Cannabis tracking works by having businesses use unique tracking stamps that allow regulators to track where the cannabis is and where it has gone in order to prevent potential diversions to the black market. Pictured: a tag that is attached to a cannabis plant to track it from seed to harvest and into sale in a Colorado dispensary. (Seth McConnell, Denver Post file)

Humboldt County’s cannabis track-and-trace system may become model for California regulators

Humboldt County’s pilot track-and-trace program for its medical cannabis market will end Feb. 28, with the county now working toward implementing a permanent system for the potentially thousands of cannabis businesses in the county.

The program began in August and is being tested on a micro-scale with the Swiss company SICPA, which currently tracks cigarette sales for all of California.

Nearly 150 cannabis sites in 47 cities throughout the state participated in the county program, with about 1,800 pounds of Humboldt County marijuana being tracked, according to a news release from SICPA this week.

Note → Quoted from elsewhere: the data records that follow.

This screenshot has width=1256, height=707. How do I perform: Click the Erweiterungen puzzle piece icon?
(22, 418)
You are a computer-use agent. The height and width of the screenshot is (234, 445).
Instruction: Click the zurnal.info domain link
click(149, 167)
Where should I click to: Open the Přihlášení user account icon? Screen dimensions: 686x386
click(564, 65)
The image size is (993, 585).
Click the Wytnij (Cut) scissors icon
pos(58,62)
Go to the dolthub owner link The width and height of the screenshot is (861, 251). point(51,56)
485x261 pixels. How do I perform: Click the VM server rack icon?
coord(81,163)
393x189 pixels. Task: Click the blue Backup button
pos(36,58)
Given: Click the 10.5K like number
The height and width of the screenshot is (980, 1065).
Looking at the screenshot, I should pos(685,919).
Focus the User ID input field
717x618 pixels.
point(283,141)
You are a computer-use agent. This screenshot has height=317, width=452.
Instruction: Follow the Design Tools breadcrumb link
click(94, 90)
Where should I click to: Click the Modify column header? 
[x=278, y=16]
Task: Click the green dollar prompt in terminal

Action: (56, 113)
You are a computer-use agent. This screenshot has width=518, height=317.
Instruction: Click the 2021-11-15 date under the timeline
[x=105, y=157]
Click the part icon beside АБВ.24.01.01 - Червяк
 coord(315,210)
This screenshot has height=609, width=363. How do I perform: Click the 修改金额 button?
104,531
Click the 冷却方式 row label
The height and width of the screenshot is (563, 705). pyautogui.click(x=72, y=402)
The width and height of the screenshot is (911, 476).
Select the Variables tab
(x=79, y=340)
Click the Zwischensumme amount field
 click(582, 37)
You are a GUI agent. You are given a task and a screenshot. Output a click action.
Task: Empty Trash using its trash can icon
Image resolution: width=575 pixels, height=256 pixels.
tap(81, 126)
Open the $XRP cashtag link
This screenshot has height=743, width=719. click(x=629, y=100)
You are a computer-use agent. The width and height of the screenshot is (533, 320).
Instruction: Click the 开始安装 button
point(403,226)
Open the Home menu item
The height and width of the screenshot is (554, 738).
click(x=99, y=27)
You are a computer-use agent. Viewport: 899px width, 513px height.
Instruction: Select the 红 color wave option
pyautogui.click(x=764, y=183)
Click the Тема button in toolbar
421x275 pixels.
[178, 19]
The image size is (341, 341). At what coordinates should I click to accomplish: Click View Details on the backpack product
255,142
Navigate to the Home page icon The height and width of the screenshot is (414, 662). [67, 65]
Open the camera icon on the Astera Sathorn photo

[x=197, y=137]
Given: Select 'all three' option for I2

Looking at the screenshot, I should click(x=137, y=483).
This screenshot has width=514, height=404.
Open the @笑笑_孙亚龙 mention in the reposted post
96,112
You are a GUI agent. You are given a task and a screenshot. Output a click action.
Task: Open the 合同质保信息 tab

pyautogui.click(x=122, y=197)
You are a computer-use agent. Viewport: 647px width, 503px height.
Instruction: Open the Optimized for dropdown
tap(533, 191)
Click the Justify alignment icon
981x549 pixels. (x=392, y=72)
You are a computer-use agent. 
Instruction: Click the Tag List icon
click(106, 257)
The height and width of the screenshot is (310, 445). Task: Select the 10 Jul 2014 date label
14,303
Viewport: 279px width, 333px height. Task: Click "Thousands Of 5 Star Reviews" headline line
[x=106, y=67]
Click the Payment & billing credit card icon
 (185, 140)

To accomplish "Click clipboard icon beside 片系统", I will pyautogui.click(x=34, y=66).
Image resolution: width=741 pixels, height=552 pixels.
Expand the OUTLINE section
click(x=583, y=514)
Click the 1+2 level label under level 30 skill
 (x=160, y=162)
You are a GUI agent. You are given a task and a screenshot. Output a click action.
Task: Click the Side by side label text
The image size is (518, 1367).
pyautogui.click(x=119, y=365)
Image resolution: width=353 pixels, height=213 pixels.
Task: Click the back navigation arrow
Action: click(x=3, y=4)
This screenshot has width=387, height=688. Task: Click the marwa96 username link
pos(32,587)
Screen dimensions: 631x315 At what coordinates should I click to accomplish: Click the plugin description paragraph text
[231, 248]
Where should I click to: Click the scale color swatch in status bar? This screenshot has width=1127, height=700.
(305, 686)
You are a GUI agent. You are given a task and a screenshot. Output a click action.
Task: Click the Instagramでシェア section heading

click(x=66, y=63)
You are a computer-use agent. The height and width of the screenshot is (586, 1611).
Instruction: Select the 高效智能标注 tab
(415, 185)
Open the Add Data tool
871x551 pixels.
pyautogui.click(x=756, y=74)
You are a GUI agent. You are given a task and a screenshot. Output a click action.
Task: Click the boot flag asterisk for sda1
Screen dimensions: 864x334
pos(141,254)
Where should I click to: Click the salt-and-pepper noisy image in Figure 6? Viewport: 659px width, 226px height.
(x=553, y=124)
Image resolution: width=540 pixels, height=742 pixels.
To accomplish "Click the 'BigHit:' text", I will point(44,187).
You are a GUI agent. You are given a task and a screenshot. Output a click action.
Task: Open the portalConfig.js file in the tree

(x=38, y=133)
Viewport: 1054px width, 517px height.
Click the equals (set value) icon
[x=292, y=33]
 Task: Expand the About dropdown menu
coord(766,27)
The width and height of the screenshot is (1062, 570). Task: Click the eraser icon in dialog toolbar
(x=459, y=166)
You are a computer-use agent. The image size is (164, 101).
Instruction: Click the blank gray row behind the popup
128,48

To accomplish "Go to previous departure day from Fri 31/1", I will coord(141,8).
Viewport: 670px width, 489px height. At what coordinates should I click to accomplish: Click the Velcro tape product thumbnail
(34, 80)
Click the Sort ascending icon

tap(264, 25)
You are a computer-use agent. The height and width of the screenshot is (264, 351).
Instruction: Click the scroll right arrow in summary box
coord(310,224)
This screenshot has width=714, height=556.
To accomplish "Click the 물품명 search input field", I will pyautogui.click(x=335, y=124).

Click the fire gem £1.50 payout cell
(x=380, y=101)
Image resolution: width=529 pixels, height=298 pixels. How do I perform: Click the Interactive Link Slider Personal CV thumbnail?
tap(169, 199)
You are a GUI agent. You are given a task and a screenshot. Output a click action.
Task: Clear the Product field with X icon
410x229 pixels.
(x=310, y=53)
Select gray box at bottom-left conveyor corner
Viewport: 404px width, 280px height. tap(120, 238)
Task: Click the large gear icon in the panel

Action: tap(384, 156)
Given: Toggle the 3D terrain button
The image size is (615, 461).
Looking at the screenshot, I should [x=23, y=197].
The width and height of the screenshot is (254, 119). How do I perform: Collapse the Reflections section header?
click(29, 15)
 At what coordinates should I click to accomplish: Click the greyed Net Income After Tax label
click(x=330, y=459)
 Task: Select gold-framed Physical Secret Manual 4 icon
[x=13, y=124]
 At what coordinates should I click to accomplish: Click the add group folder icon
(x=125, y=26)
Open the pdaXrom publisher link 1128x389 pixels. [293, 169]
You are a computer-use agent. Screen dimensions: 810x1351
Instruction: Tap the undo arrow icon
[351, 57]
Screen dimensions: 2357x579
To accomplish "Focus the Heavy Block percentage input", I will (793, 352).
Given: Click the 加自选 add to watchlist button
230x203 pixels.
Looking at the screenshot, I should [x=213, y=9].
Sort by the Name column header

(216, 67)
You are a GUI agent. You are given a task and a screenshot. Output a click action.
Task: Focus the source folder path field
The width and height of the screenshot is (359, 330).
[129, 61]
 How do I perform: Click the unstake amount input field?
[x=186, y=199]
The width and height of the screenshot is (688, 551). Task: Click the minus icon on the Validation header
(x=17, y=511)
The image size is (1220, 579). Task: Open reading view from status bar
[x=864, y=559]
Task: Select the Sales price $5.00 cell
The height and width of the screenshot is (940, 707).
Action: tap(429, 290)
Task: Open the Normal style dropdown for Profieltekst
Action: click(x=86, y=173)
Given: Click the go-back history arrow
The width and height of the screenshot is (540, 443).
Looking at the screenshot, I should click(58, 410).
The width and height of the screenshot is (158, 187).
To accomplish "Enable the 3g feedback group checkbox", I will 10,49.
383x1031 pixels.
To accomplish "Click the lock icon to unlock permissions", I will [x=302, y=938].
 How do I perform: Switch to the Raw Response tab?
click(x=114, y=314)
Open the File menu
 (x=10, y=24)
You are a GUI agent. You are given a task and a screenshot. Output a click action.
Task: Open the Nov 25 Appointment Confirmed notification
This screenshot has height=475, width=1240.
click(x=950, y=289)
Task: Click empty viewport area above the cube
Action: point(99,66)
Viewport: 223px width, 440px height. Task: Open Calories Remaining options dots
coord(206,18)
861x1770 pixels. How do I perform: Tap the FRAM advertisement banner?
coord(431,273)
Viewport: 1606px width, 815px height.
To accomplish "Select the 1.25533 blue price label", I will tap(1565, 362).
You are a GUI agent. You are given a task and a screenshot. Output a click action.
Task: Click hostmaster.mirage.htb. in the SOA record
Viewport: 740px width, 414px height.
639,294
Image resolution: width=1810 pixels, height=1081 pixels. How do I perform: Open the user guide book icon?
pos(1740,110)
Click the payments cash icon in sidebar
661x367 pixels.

The program works by having cannabis businesses use unique tracking stamps that allow SICPA and county regulators to track where the cannabis is and where it has gone in order to prevent potential diversions to the black market.

When scanned, the stamps give both consumers and regulators the ability to view where the product came from, the exact batch number, and other product information.

Over 30,000 stamps were used during the seven-month program, according to SICPA.

“It was important to learn through the pilot program whether track and trace could demonstrate that the county’s commercial cannabis program incorporates enforcement principles important to local and federal law enforcement, including preventing distribution to minors, preventing diversion to other states, preventing revenue from supporting criminal enterprises and preventing growing on public lands,” Humboldt County Agricultural Commissioner Jeff Dolf said in a statement. “We wanted to prepare ourselves for a full-scale program, and that’s what we did.”

California’s Board of Equalization is currently working to implement its own track-and-trace system in order to track cannabis tax payments for the statewide market. Humboldt County’s pilot program was being eyed as a potential model for the state system.